La profesionalización del fútbol femenino no solo exige mejoras salariales y de infraestructura, sino también la certeza de que tu cuerpo está en condiciones reales de soportar la exigencia. En este sentido, Futbolistas Argentinos Agremiados (FAA) ha consolidado una herramienta fundamental: un registro histórico y detallado de los aptos físicos, marcando un antes y un después en el cuidado deportivo en Sudamérica.
El informe oficial, que abarca el período entre 2021 y mediados de 2026, expone un seguimiento exhaustivo que erradica la idea del apto físico como un simple trámite administrativo. Año a año y sin excepción, cada jugadora debe someterse a una batería de estudios base para salir a la cancha: análisis de sangre y orina completo, electrocardiograma, ergometría, ecodoppler y chequeo odontológico.
A lo largo de estas temporadas, el área médica del gremio desarrolló evaluaciones bajo este rigor a 3.290 a futbolistas, requiriendo además 103 estudios médicos complementarios (como holters y resonancias cardíacas) para profundizar frente a cualquier duda y garantizar diagnósticos certeros.

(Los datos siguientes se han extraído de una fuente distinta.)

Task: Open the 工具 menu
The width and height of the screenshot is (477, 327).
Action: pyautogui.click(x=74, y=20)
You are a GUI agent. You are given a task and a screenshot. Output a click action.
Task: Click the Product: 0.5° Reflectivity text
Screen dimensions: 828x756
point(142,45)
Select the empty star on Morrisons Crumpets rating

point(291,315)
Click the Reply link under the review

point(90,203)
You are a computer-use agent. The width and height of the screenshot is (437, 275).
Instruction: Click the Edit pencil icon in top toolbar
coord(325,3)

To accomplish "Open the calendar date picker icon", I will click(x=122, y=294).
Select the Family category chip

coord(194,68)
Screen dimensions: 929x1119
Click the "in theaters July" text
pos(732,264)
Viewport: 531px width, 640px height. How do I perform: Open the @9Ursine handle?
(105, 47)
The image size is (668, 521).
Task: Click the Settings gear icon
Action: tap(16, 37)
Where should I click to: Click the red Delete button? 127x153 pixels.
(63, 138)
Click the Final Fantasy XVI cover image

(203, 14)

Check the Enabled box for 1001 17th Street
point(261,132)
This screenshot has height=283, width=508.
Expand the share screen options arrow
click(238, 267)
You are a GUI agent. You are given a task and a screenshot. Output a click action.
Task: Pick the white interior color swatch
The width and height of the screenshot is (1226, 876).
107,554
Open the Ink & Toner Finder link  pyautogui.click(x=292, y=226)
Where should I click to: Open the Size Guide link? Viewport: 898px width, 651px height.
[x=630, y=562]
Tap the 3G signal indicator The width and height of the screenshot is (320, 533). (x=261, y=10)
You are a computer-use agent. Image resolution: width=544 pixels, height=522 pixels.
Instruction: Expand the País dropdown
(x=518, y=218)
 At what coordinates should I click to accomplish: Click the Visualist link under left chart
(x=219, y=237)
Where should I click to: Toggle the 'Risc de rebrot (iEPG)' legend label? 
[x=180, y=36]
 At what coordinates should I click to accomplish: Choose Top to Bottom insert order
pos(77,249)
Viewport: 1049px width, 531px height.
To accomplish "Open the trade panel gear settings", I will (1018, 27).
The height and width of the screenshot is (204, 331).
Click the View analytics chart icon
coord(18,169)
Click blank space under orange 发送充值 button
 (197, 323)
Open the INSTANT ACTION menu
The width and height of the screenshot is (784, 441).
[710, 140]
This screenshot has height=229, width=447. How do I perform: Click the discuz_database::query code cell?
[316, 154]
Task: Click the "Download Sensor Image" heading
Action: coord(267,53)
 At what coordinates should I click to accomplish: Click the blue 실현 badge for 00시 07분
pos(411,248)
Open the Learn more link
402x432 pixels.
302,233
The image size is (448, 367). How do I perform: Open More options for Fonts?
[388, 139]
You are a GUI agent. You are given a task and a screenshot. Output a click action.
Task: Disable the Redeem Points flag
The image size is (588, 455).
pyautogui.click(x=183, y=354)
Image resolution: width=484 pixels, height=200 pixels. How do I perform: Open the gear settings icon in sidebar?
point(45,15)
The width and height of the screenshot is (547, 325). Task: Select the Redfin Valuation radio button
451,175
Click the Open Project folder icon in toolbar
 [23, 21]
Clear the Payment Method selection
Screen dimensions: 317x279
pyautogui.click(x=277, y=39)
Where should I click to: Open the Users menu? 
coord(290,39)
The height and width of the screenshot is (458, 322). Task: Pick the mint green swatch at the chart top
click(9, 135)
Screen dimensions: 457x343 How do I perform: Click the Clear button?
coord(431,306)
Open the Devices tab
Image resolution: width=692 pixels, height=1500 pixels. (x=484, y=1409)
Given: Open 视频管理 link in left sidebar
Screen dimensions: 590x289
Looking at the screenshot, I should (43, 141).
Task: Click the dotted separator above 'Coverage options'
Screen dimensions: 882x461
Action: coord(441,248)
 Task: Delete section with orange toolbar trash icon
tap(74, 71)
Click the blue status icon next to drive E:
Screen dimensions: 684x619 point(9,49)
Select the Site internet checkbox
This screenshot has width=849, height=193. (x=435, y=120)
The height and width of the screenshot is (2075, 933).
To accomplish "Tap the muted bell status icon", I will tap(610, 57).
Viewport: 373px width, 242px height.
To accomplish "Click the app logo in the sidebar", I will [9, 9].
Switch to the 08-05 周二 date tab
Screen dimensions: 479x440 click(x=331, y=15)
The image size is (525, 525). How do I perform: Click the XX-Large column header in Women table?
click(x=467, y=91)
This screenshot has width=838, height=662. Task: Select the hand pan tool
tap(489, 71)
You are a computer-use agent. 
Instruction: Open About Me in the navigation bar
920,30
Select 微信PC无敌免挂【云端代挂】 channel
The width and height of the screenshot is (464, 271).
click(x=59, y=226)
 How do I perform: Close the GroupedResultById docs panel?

Prevención activa frente a problemas silenciosos
El inmenso valor de este registro histórico es su capacidad para detectar a tiempo lo que el jugador no siente en el día a día. Durante estos cinco años, la obligatoriedad de estos exámenes permitió detectar 122 afecciones en las futbolistas evaluadas.
El análisis de los datos arroja información clave para el alto rendimiento. La afección más recurrente ha sido la anemia (con 65 casos detectados), con un pico significativo durante la temporada 2024. A esta le siguen alteraciones silenciosas pero peligrosas como la dislipemia o problemas de colesterol (19 casos) y, en menor medida, infecciones urinarias y alteraciones en la bilirrubina.
La seguridad de jugar sin riesgos
El rigor de este proceso médico cumple un rol vital: cuidar a la persona detrás de la camiseta. De las 3.290 evaluaciones realizadas, 3.283 futbolistas obtuvieron su apto físico. Los 7 casos en los que se denegó la habilitación demuestran que el sistema funciona y no mira hacia otro lado, evitando que una deportista ponga en riesgo su vida por competir sin estar en condiciones médicas seguras.
Contar con un registro histórico de afecciones, estudios y evaluaciones permite construir un mapa real de la salud de las jugadoras. El alto rendimiento te exige al máximo, y el respaldo médico tiene que estar a la misma altura.